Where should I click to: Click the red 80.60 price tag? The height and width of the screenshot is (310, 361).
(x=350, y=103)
= = = = =
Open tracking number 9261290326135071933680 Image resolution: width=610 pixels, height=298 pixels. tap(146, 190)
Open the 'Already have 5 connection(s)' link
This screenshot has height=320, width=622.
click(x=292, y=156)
= = = = =
### What you should do
Throughout the data above, report every line that contains the string "Open".

### Finished task
Open tracking number 9261290326135071933680 Image resolution: width=610 pixels, height=298 pixels. tap(146, 190)
Open the 'Already have 5 connection(s)' link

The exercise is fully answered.